Synthesis and Characterization of ¹⁵N₅-Labeled Aflatoxin B₁-Formamidopyrimidines and Aflatoxin B₁-N7-Guanine from a Partial Double-Stranded Oligodeoxynucleotide as Internal Standards for Mass Spectrometric Measurements

Aflatoxin B₁ (AFB₁) exposure through contaminated food is a primary contributor to hepatocellular carcinogenesis worldwide. Hepatitis B viral infections in livers dramatically increase the carcinogenic potency of AFB₁ exposures. Liver cytochrome P450 oxidizes AFB₁ to the epoxide, which in turn reacts with N7-guanine in DNA, producing the cationic trans-8,9-dihydro-8-(N7-guanyl)-9-hydroxyaflatoxin B₁ adduct (AFB₁-N7-Gua). The opening of the imidazole ring of AFB₁-N7-Gua under physiological conditions causes the formation of the cis- and trans-diastereomers of 8,9-dihydro-8-(2,6-diamino-4-oxo-3,4-dihydropyrimid-5-yl-formamido)-9-hydroxyaflatoxin B₁ (AFB₁-FapyGua). These adducts primarily lead to G → T mutations, with AFB₁-FapyGua being significantly more mutagenic than AFB₁-N7-Gua.

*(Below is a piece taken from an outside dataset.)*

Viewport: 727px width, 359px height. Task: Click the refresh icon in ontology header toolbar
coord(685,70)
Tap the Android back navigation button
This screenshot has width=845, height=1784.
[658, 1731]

The unequivocal identification and accurate quantification of these AFB₁-Gua adducts as biomarkers are essential for a fundamental understanding and prevention of AFB₁-induced hepatocellular carcinogenesis. Among a variety of analytical techniques used for this purpose, liquid chromatography-tandem mass spectrometry, with the use of the stable isotope-labeled analogues of AFB₁-FapyGua and AFB₁-N7-Gua as internal standards, provides the greatest accuracy and sensitivity. cis-AFB₁-FapyGua-¹⁵N₅, trans-AFB₁-FapyGua-¹⁵N₅, and AFB₁-N7-Gua-¹⁵N₅ have been synthesized and used successfully as internal standards. However, the availability of these standards from either academic institutions or commercial sources ceased to exist. Thus, quantitative genomic data regarding AFB₁-induced DNA damage in animal models and humans remain challenging to obtain. Previously, AFB₁-N7-Gua-¹⁵N₅ was prepared by reacting AFB₁-exo-8,9-epoxide with the uniformly ¹⁵N₅-labeled DNA isolated from algae grown in a pure ¹⁵N-environment, followed by alkali treatment, resulting in the conversion of AFB₁-N7-Gua-¹⁵N₅ to AFB₁-FapyGua-¹⁵N₅. In the present work, we used a different and simpler approach to synthesize cis-AFB₁-FapyGua-¹⁵N₅, trans-AFB₁-FapyGua-¹⁵N₅, and AFB₁-N7-Gua-¹⁵N₅ from a partial double-stranded 11-mer Gua-¹⁵N₅-labeled oligodeoxynucleotide, followed by isolation and purification. We also show the validation of these ¹⁵N₅-labeled standards for the measurement of cis-AFB₁-FapyGua, trans-AFB₁-FapyGua, and AFB₁-N7-Gua in DNA of livers of AFB₁-treated mice.